Tuesday, May 19, 2009

A drop in the perennial bucket

Today I went to the "candy store," oh you know what I mean, that garden center with the prettier, bigger, and more unusual plants ($$$). I bought 18 plants. I went to http://www.lockwoodsgreenhouses.com I got everybody into the ground. It looks like a drop in the bucket.
We even had time to get the deer fencing put up around the veggie bins. I attached tree branches every which way across the top, to try to keep the birds out. I saw it on a British blog.



Monday, May 18, 2009

Patio step


Now all I need is an awning, a grill, and some furniture, for this project anyway.


Wednesday, May 13, 2009

Just an observation

Today I'm pretty pleased with myself. I've been a little under the weather, (no pun intended), but I am rallying. My newly planted trees are bug free, and blooming nicely. My little starter seeds are all in the ground and trying to recover from transplant shock. Those poor little Cosmos are actually getting their feet dug in. Nature is truly amazing.
My husband is working on what little lawn area I have left him, he's a lawn guy, married to a garden girl. Oh well.......

Wednesday, May 6, 2009

Beds begun

I know this doesn't look like much now, and it might not look like much later. These are Cosmos
seedling.
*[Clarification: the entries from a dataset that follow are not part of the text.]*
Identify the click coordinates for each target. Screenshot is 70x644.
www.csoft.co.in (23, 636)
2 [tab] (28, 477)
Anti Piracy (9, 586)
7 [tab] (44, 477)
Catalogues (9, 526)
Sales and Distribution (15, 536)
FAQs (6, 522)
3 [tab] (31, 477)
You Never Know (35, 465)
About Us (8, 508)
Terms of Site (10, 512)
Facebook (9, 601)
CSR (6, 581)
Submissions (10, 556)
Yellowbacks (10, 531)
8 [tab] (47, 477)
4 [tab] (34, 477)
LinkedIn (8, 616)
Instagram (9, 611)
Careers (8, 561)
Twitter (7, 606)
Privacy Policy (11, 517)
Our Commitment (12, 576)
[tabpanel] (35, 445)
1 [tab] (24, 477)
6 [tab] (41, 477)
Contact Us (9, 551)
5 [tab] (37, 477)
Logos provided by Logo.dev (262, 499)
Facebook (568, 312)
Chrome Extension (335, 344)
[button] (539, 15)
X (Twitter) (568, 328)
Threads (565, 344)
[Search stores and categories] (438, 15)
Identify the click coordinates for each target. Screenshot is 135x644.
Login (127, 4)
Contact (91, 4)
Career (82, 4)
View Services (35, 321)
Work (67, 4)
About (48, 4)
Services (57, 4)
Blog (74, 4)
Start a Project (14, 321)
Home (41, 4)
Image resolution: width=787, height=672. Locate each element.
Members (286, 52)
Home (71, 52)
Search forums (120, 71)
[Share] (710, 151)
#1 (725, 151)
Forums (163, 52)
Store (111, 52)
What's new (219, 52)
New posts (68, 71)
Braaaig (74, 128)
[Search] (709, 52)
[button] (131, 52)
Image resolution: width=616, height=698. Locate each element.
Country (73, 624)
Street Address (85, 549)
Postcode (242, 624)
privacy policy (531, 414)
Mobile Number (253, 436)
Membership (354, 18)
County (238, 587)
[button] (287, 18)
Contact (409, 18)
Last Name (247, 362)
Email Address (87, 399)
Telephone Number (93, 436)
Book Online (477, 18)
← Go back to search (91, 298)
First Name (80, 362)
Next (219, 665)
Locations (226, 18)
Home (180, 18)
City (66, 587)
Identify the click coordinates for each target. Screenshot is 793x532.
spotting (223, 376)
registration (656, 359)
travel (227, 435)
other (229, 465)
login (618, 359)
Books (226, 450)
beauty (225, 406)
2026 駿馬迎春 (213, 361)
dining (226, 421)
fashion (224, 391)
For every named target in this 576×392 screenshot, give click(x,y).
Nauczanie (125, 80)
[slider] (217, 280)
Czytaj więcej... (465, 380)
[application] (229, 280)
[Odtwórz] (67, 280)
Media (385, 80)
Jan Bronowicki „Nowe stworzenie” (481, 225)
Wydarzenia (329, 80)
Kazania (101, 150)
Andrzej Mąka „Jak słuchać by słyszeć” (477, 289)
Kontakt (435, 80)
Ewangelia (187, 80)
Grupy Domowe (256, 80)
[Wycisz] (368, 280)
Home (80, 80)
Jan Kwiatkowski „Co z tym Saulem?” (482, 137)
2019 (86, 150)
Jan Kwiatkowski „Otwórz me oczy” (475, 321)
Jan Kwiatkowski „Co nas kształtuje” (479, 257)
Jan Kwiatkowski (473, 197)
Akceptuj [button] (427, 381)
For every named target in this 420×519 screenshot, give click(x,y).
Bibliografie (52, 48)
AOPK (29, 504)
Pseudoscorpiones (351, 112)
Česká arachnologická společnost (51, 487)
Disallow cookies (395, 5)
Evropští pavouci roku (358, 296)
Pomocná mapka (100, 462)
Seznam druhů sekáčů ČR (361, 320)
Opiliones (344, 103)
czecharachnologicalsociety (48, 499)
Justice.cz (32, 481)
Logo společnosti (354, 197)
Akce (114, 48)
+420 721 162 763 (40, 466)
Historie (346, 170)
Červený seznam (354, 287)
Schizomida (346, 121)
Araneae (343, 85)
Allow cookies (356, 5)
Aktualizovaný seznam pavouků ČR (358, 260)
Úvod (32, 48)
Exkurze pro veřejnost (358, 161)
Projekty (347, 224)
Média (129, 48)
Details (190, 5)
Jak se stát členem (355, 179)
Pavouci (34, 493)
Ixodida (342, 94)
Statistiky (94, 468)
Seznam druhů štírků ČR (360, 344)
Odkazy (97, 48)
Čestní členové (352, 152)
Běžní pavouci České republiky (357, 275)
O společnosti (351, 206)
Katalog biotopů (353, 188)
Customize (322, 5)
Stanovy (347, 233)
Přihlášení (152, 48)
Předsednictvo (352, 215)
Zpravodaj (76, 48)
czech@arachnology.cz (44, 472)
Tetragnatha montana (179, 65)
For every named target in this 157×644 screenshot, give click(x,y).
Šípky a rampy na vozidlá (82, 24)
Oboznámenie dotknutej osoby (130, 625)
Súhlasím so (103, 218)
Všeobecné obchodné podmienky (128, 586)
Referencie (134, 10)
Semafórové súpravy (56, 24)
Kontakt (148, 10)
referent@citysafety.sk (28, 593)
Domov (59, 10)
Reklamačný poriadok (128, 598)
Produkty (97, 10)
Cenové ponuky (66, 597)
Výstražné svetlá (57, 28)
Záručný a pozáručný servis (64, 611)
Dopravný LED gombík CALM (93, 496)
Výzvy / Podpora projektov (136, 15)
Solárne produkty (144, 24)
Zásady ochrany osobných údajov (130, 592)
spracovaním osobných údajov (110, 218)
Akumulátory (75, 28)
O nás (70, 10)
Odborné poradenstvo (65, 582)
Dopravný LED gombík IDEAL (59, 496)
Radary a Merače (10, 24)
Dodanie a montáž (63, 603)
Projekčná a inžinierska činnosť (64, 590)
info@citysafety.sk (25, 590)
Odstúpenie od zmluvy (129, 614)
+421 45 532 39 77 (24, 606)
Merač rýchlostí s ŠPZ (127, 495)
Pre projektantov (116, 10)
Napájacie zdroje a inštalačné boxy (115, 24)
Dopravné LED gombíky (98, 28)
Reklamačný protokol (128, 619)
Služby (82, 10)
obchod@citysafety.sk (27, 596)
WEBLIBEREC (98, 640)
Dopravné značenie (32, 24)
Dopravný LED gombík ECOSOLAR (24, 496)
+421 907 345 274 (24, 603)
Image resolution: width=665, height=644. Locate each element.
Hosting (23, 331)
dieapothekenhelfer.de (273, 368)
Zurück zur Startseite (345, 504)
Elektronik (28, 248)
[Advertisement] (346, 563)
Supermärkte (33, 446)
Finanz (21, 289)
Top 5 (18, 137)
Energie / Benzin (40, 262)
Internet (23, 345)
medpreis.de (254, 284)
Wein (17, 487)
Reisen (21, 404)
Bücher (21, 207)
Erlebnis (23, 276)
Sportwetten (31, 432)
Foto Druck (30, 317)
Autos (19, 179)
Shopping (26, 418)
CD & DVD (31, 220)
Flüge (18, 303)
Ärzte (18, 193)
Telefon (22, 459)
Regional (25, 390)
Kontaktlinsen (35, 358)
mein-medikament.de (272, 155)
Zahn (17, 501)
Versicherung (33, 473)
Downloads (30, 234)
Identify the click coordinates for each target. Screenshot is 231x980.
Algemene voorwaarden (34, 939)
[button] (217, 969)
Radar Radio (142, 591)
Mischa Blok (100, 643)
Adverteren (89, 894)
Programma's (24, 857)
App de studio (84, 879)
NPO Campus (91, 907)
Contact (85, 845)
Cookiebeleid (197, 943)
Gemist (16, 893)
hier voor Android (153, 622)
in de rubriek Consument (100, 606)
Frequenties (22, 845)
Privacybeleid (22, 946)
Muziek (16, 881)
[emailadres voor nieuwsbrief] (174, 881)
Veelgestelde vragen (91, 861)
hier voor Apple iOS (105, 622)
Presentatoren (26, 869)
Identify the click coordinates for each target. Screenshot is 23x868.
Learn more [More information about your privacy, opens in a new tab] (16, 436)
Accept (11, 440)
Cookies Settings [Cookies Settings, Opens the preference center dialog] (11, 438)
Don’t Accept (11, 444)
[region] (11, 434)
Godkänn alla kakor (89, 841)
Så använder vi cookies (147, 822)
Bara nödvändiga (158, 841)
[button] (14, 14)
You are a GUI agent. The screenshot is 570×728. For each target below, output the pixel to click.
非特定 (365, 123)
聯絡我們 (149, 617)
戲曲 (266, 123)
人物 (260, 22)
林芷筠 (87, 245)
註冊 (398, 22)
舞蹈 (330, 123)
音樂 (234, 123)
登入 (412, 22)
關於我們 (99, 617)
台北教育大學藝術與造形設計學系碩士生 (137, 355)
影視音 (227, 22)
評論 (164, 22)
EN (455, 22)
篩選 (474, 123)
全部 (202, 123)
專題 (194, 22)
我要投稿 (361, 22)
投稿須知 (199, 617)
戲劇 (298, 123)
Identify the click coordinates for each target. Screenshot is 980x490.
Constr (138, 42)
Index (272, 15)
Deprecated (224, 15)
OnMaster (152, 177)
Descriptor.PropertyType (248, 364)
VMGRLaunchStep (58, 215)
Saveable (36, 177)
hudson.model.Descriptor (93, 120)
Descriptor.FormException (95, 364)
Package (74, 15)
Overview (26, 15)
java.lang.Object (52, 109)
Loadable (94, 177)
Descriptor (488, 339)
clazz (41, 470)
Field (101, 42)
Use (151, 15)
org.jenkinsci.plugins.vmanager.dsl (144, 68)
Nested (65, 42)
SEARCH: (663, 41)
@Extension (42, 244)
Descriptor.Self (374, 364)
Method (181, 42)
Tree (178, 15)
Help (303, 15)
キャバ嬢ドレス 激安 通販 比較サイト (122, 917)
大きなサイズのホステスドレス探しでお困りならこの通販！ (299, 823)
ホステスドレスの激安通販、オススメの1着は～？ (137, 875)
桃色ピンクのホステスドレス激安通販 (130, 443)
Either the deer will step on them, or some other disaster will befall them, like my husband draging the garden hose over them. I am being hopeful.










Tuesday, May 5, 2009

Beds waiting

This is my shade bedding, with a pea gravel path. It's very Zen, but difficult for draging a wheel barrel around.
I've purchased a couple Dusty Millers, A Blue Angel Aquiegia, and a couple Silver Scrolls Heuchera. They're going right there at that point on the left.

Monday, May 4, 2009

Phase One Completed







All professional work is completed. Beds, plantings, boulders,stone path, patio, pea gravel path and garden shed, are completed. The veggie beds, still have to be filled. I caught some kids with "light sabers," playing in there yesterday. I'd better fill it, and fence it soon, before it becomes the neighborhood playground. Now all I have to do is fill the perennial and annual beds, and pay the bill.
The stepping stone side is the sunny side, and the shed side is the shady side. I'm going to need some help with selections, so if anyone wants to make a contribution of ideas, have at it.